Więcej

    Według Eurobarometru jesteśmy rekordowo zadowoleni z życia

    Czytaj również...

    Z najnowszego sondażu Eurobarometru wynika, że 75 proc. mieszkańców Litwy jest zadowolonych z życia... Fot. Marian Paluszkiewicz
    Z najnowszego sondażu Eurobarometru wynika, że 75 proc. mieszkańców Litwy jest zadowolonych z życia… Fot. Marian Paluszkiewicz

    Zadowolenie z życia mieszkańców Litwy sięgnęło rekordowych wyżyn, wynika z badań Eurobarometru, których wyniki właśnie ogłosiła Komisja Europejska.
    Jak wynika z sondażu, 75 proc. mieszkańców kraju jest zadowolonych z życia – to o 6 punktów procentowych więcej niż jesienią 2014 roku.

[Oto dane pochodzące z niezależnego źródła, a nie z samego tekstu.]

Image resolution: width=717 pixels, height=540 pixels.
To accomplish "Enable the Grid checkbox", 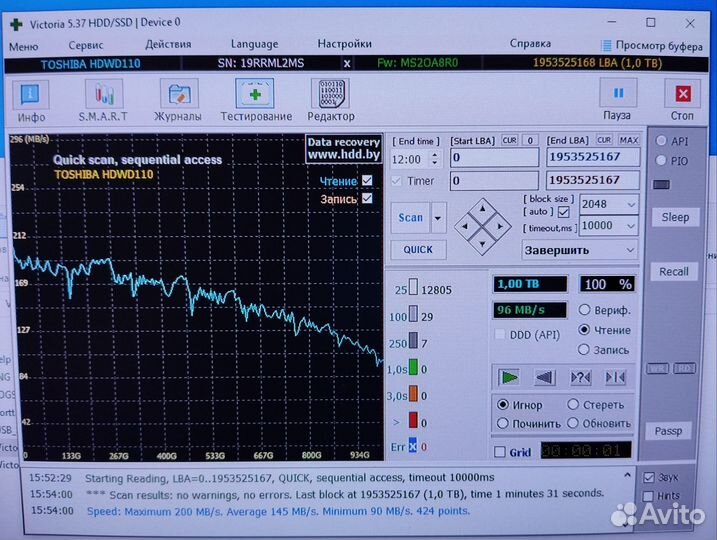I will 500,451.
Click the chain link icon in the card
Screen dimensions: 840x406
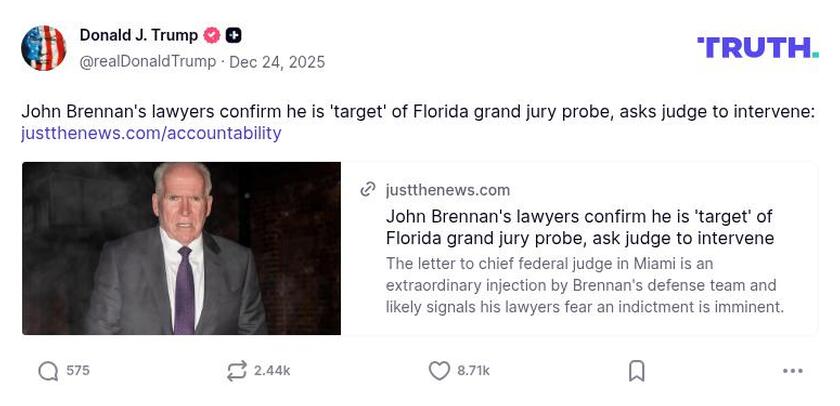pyautogui.click(x=368, y=190)
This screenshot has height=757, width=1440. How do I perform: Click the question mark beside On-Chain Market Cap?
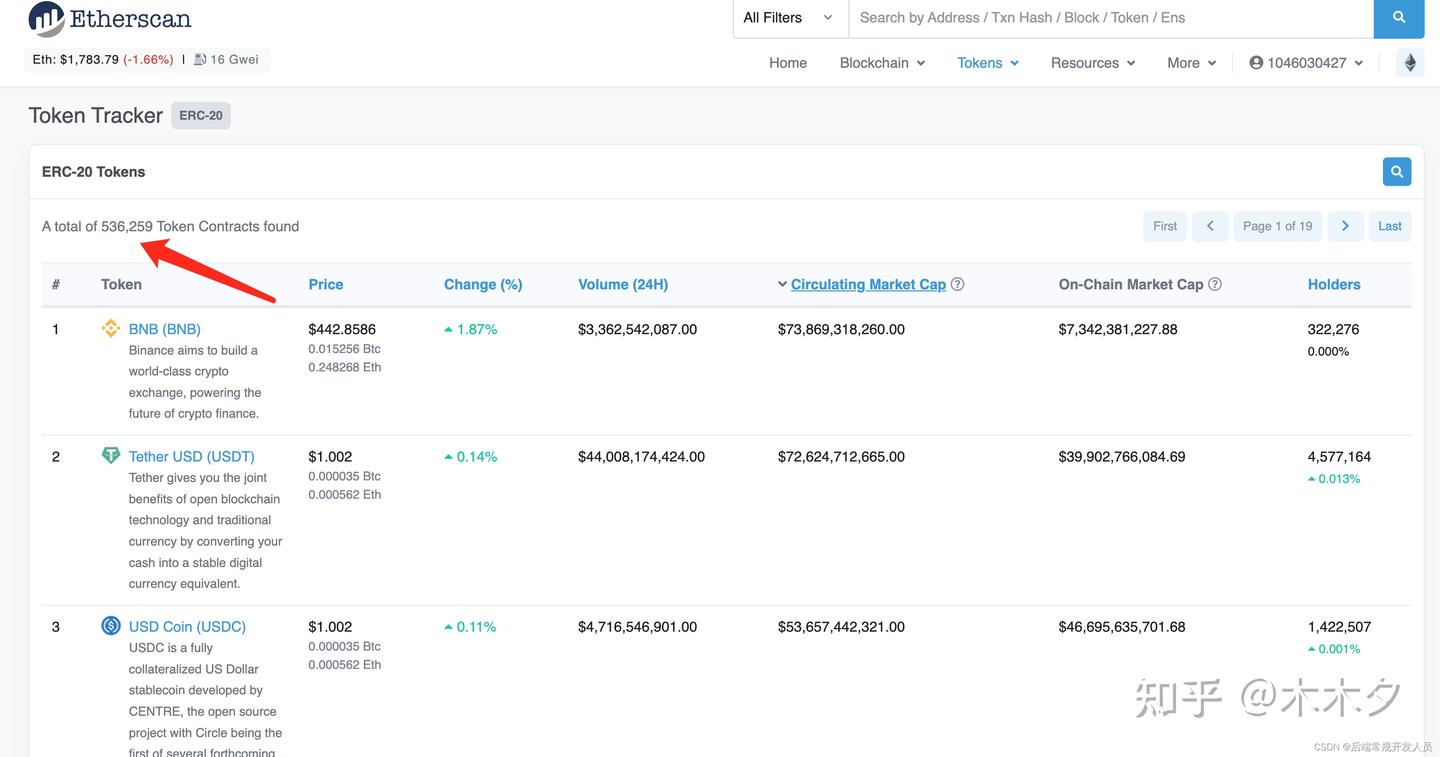click(1215, 283)
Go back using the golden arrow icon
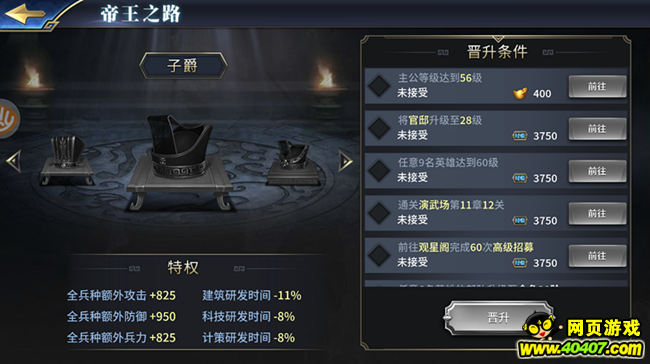The height and width of the screenshot is (364, 650). [x=25, y=14]
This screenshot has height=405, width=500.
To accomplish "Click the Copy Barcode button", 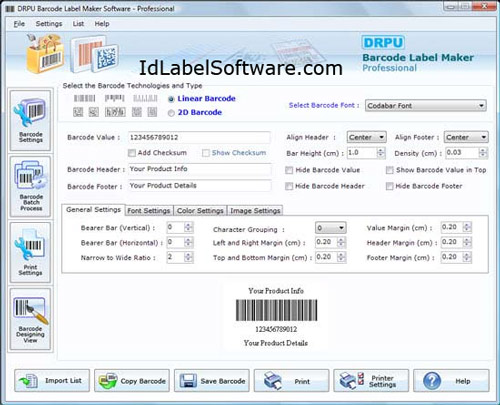I will (x=132, y=380).
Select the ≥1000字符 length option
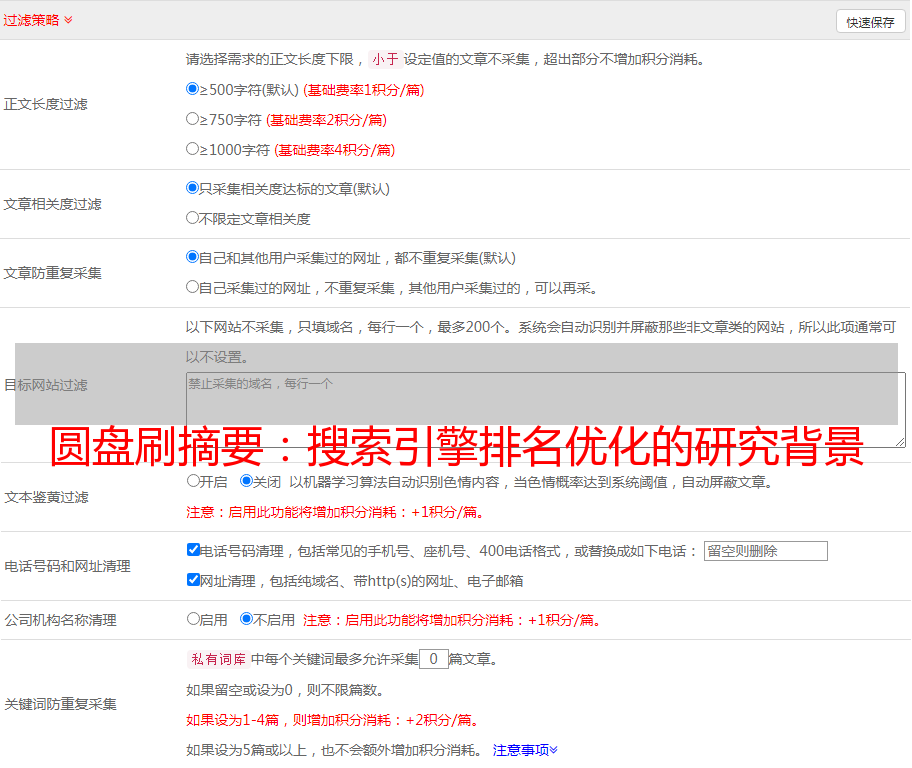Image resolution: width=912 pixels, height=768 pixels. coord(193,148)
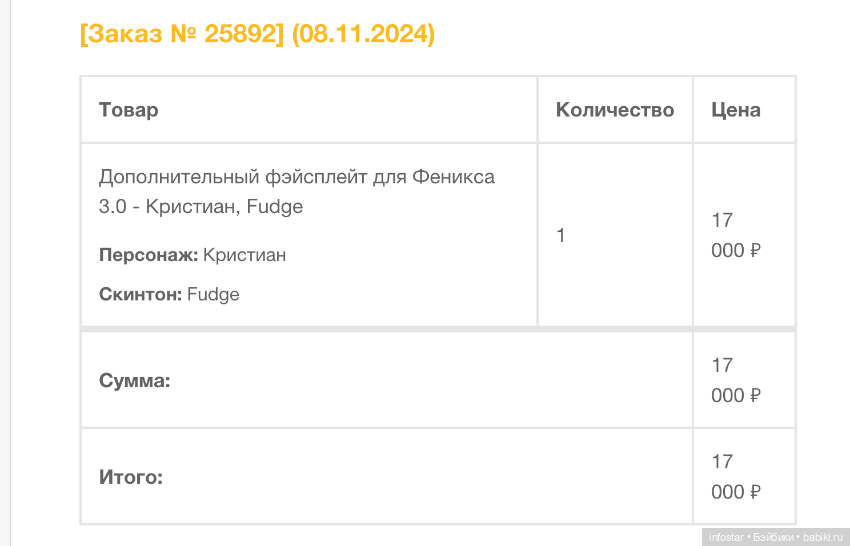Screen dimensions: 850x546
Task: Select the Итого total 17 000 ₽
Action: coord(735,478)
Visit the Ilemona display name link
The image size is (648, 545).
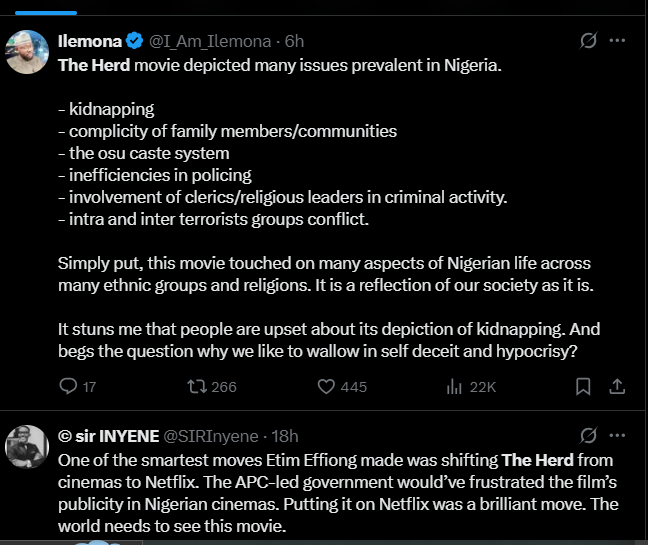[91, 41]
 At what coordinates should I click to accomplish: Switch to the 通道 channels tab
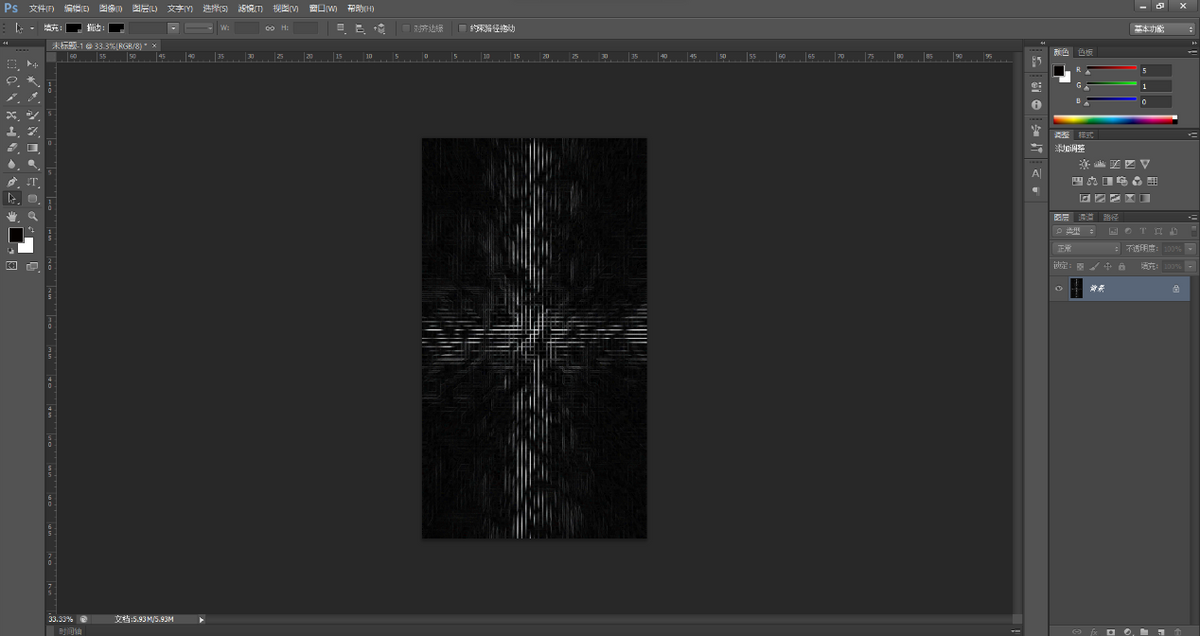pos(1086,217)
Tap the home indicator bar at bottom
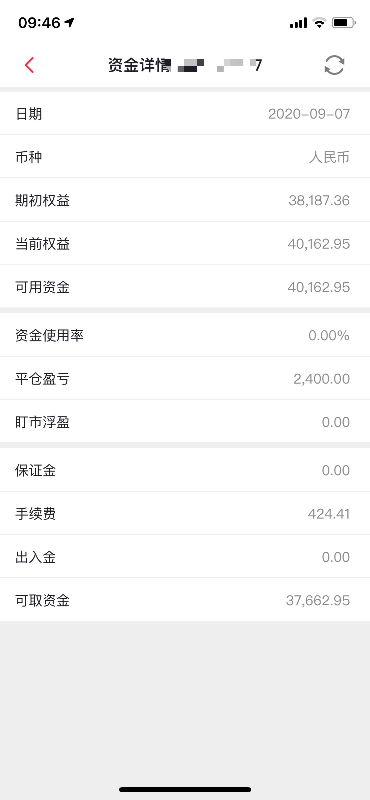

    Co prawda, Litwa pozostaje w tyle od najbliższych sąsiadów ― Polski (gdzie zadowolenie z życia zadeklarowało 85 proc. ankietowanych) i Estonii (85 proc.). Kolejny rok z rzędu najbardziej zadowoleni z życia byli mieszkańcy Danii ― 98 proc. W całej Unii Europejskiej średnio 81 proc. mieszkańców wyraża zadowolenie z życia.
    Specjaliści jednak wyniki sondażu komentują ostrożnie.
    ― Naprawdę trudno obiektywnie ocenić wyniki tych badań i coś komentować, gdy zostały po prostu sucho przedstawione liczby. Nie wiemy, jakie były pytania, kto był ankietowany i wielu innych danych. Ładnie wygląda taka statystyka, chciałoby się, aby była wiarygodna. Ale czy tak jest naprawdę, nie mogę powiedzieć — zaznaczyła w rozmowie z „Kurierem” Rolanda Adlienė z Państwowego Centrum Zdrowia Psychicznego.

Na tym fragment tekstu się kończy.